Louisiana officials announce insurance reforms ahead of session
Posted at 2:21 a.m. on Saturday, April 8, 2023
(The Center Square) — Long-term solutions to Louisiana’s home insurance crisis will include funding for fortified roofs and legal reforms to crack down on bad actors, officials said Tuesday.
Louisiana Insurance Commissioner Jim Donelon held a press conference Tuesday with Senate Insurance Committee Chairman Sen. Kirk Talbot, R-River Ridge, and House Insurance Committee Chairman, Rep. Mike Huval, R-Breaux Bridge, to present legislative priorities for 2023.
Donelon said he was working with lawmakers to secure funding for a Louisiana Fortify Homes program approved in the previous legislative session that would allow homeowners to apply for grants to upgrade the roof to higher standards.
Huval, who sponsored the legislation creating the program, explained that it will not cover the costs of permits or inspections, and that it comes with certain eligibility requirements, but that “grants will cover the costs” of roofing works themselves.
“We plan to request $20 million in the budget,” Huval said, adding that he expects the program to launch quickly once funding is approved.
Lawmakers will also propose legislation to require insurance companies to offer a discount on premiums for homes that retrofit roofs to meet walled or commercial walled home standards.
Other reforms aim to prevent unscrupulous companies from taking advantage of landlords by taking on claims to bring frivolous lawsuits on their behalf. This issue was recently addressed by Florida lawmakers and is now spreading to Louisiana, where a Texas company is “fraudulently representing several hundred homeowners in claims,” Donelon said.

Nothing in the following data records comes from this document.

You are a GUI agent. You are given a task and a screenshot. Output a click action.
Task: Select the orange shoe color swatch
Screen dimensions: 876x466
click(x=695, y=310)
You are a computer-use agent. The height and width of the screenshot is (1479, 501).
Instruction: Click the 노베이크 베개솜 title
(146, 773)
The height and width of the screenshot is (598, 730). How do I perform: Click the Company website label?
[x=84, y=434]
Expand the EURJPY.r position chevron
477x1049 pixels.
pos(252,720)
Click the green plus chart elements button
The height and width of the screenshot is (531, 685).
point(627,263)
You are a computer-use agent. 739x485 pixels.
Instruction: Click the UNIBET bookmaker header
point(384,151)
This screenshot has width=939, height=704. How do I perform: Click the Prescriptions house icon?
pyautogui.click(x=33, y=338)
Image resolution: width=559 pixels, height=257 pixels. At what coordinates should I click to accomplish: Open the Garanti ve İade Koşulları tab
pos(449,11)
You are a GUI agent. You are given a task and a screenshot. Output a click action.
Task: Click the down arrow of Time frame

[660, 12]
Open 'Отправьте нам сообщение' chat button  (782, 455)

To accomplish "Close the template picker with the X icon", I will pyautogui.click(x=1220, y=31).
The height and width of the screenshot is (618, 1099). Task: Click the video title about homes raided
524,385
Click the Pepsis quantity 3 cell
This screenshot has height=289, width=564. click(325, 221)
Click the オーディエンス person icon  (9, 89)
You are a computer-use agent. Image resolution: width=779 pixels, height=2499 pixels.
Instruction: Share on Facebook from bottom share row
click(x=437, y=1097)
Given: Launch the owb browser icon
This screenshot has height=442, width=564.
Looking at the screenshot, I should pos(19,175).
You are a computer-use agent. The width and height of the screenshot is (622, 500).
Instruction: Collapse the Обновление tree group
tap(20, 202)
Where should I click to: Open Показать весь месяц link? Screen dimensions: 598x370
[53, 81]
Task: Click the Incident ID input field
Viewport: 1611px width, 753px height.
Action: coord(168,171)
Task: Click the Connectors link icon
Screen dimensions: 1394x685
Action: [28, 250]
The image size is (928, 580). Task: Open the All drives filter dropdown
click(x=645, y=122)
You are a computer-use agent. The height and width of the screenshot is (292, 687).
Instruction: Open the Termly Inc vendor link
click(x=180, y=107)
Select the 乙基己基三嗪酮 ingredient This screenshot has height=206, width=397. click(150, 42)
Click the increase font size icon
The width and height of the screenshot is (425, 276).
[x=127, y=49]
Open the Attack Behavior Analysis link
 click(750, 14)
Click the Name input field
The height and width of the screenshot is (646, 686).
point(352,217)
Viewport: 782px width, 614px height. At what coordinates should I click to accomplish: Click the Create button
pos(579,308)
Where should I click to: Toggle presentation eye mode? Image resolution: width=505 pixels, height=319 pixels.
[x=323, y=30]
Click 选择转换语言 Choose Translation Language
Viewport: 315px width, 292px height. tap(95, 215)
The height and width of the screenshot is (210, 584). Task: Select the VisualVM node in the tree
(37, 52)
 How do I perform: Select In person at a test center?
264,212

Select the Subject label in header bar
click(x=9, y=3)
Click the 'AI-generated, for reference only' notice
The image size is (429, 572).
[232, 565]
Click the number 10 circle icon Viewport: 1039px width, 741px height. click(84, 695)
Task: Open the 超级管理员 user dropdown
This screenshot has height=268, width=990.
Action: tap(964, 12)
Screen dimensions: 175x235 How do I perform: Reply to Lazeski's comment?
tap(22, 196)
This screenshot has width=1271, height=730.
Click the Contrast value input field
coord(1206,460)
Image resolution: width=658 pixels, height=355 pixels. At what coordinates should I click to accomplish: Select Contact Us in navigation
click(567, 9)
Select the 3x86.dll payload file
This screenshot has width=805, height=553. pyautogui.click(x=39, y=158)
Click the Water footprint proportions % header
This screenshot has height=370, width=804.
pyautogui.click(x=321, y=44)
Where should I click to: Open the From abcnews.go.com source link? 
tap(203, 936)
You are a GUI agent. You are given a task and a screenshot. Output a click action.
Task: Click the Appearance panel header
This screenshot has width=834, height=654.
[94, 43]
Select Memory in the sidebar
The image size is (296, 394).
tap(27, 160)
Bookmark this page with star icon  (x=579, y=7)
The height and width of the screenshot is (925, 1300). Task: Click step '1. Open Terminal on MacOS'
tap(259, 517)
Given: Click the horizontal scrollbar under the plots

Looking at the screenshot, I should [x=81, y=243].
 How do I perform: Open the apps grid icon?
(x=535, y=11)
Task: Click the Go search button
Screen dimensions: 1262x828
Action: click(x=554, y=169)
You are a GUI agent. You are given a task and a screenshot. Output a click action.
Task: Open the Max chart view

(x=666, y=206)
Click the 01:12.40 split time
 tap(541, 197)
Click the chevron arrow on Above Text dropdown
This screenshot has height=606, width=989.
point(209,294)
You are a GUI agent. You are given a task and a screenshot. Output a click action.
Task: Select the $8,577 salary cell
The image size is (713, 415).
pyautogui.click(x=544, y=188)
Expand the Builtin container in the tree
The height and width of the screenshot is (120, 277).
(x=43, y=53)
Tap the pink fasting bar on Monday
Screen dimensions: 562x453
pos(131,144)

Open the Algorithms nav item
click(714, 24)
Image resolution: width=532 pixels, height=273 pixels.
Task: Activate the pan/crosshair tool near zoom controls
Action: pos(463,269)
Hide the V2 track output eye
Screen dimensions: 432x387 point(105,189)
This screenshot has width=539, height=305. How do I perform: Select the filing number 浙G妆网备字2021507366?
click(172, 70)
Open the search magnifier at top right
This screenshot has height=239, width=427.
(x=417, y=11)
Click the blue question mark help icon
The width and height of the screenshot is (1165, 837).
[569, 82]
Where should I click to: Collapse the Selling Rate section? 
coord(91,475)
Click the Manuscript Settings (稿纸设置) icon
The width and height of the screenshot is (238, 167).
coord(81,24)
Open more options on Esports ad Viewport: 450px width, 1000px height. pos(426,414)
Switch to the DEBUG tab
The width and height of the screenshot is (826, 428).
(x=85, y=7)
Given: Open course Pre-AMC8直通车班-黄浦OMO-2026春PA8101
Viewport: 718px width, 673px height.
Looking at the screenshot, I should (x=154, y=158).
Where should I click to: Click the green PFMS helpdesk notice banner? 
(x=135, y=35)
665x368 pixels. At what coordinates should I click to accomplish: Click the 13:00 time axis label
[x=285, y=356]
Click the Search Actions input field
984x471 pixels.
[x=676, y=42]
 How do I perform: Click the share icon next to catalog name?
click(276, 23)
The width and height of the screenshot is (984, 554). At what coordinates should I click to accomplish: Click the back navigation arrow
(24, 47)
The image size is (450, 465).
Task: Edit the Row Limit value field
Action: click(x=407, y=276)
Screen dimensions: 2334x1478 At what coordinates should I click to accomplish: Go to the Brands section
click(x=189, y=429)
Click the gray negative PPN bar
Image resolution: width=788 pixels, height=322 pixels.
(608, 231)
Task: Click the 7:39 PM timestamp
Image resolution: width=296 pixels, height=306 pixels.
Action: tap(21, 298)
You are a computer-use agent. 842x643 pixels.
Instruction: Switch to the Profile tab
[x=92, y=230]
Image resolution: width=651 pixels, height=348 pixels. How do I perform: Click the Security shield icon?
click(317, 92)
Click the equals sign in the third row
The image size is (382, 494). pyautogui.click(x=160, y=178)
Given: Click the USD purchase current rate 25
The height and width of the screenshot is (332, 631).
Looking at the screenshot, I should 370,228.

“Federal courts in southwest Louisiana and the southeast of the state have taken these law firms seriously in recent days,” he said.
The practice, Donelon said, drives up rates and reduces options in the insurance market.
“While we are not copying what Florida has done legislatively, we are taking the lead in introducing several legal and claims process reforms that should strengthen our market over the long term,” he said. .
The Huval-sponsored legislation would establish time limits for different stages of the claims process and allow insurers to require an affidavit of proof of loss and establish a two-year statute of limitations for policyholders to claim penalties and attorney’s fees for untimely payment of claims.
Other bills would exempt citizens of Louisiana, the state’s insurer of last resort, from bad faith policies and penalties, and prevent landlords from assigning their benefits to third parties without their insurer’s approval. .
“The assignment of benefits has been used by bad actors to commit insurance fraud,” Donelon said.
Another proposed reform would prohibit insurers from preventing homeowners from asking a public expert for a second opinion on damages. A final bill would create a ‘clearer and fairer’ framework for the valuation process to determine the amount of losses, which includes defining the qualifications and duties of valuators and arbitrators and prohibiting communication unilaterally with those involved.
“This package … is the most far-reaching reform we have attempted in my 17 years as insurance commissioner,” Donelon said.
The commissioner also highlighted progress in attracting insurance companies to the state through the Insure Louisiana incentive program, which received eight applications for funding. Lawmakers approved $45 million to be leveraged through grants to attract $170 million in new premiums, half of which will be written in South Louisiana.
“I predict we’ll see 40,000 policies coming out of Citizens by the end of the program’s first year, and an additional 50,000 new policies written during that time,” he said.
Talbot said lawmakers will seek about $20 million in additional funding for the program to meet demand.
“That should translate to … about $250 million in written premiums in Louisiana, and I think 50% of that will be written below I-10 or I-12,” Talbot said.